I shrugged. “I guess we’ll see.”
“I bet you didn’t think I was ever young,” he said.
I shook my head, pressing the heel of my hand in my eye.
“Are you okay?” He put the back of his hand on my forehead.
My muscles tensed, and I forced myself to relax. “I’m just tired. I think I should go to bed.”
“Do you want to go to sleep, or do you want to sit in here alone, drinking?” He cocked his head, and I had to look away.
“Are we back on this again?”
“I’ve seen it destroy men.”
“What will destroy me is dying here of boredom.”
“If you’re bored, you can talk to me about what we just did. What you just did.”
“It was your idea; you can take credit.”
“Did I do something to upset you?”
“No,” I said. “No, you didn’t do anything. I’m just tired. And well… whatever this is, we’ll have to see how it goes.”
“Okay. If you want to be left alone, that’s fine.” He made to stand up, then thought better of it. “I don’t know how to walk out into everyone like this.” The lopsided grin came back. “Everyone will be wanting this done.” He furrowed his brow. “They will. We don’t have enough returner, and you don’t have enough zhiva.” His face grew very serious, as serious as it could without the weight of his wrinkles to lend him gravity.
“Don’t worry.” I waved his concern away. “Everyone already wants me to do a million things I can’t possibly do.”
He didn’t look convinced. “I’ll have to show my face around them sooner or later,” he spoke softly, more to himself than to me. He thought for a moment, quick eyes shifting at nothing over my shoulder. “I’ll go tonight, just to be out of the way, to see if it reverses itself.

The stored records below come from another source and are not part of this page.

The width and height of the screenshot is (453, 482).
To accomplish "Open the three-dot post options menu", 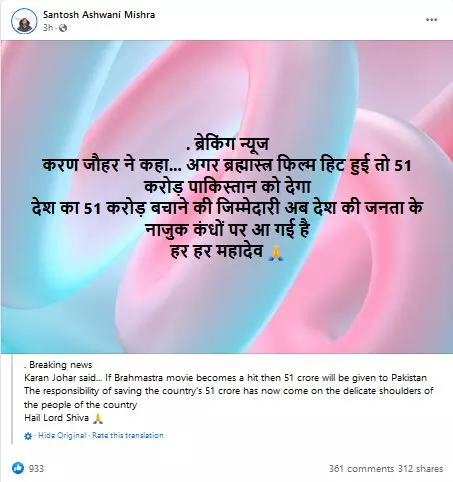I will 431,20.
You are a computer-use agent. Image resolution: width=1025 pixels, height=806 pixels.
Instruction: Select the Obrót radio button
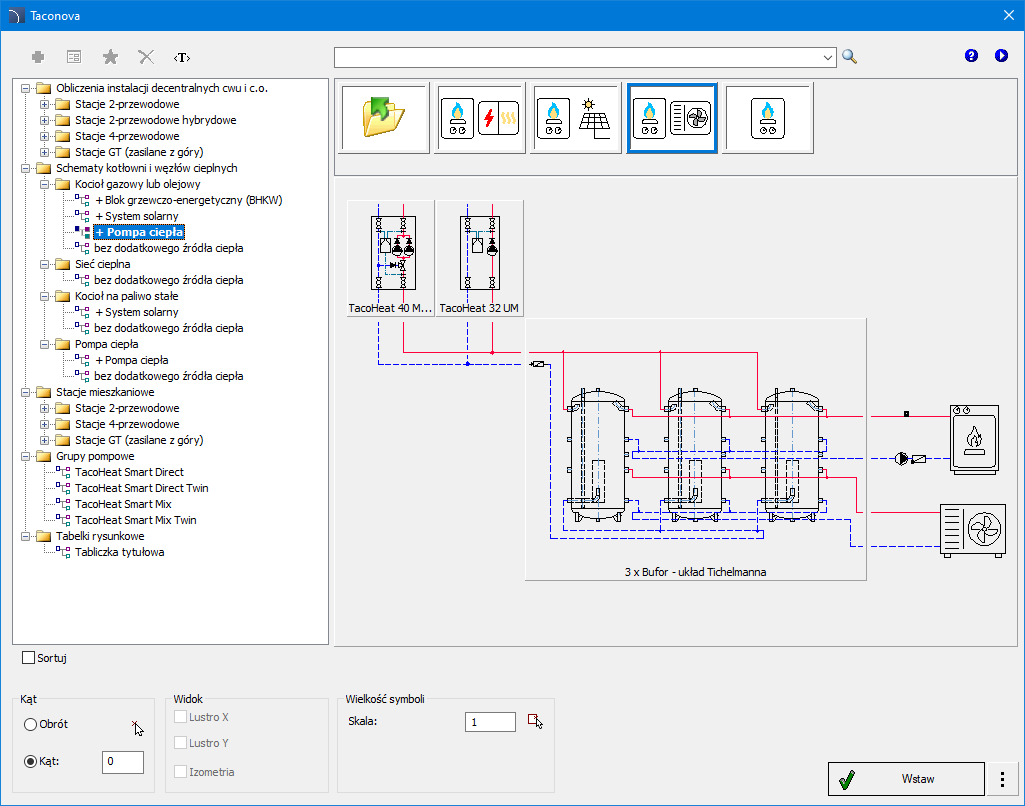31,724
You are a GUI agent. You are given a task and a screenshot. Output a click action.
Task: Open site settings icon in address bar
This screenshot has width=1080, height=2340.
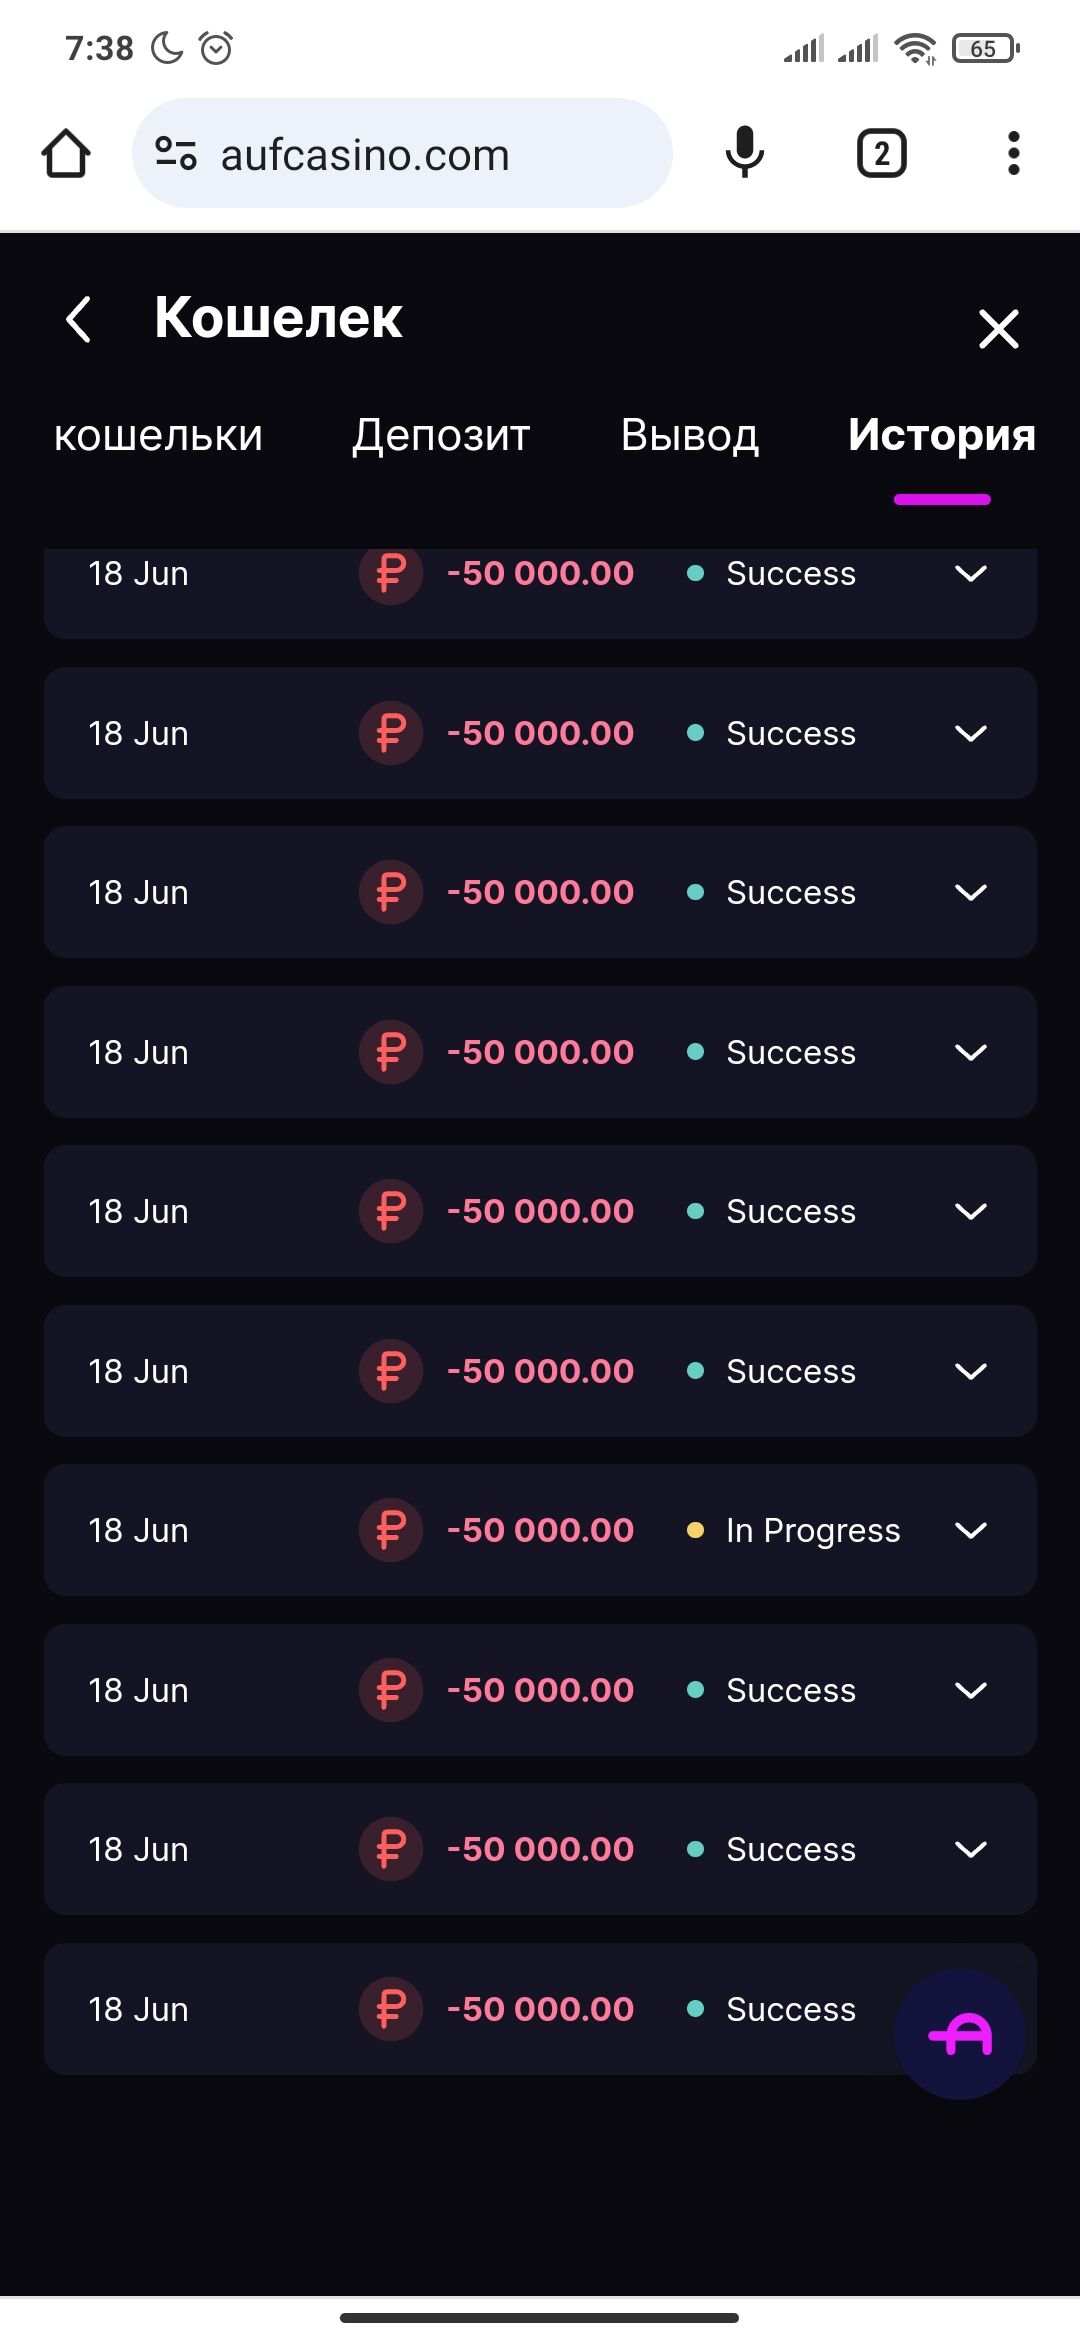coord(176,154)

I’ll be back in a few days.” He stood up.
“Where are you going?” I spat out. “If you don’t want anyone to see you?”
“What would you have me do?”
“I can’t show my face, so I’m stuck here. Why don’t you see how you like it?”
“Yusha…”
“We’ll say you’re sick. Surely you can tell Irisha about it. And if, in a few days, nothing’s changed, then we can figure out how to tell people. This way, I can keep an eye on it.”
His youthful face couldn’t hide things like his age had. He looked crestfallen. But he nodded. “Okay. If that’s what you want.”
“You don’t have to do things just because I want you to.”
He looked, for a moment, like he was going to yell at me, and my heart leapt. Then he closed his eyes and took a breath. “I’m going to go set up a sick room. Please tell Irisha what's going on before you drink yourself stupid.”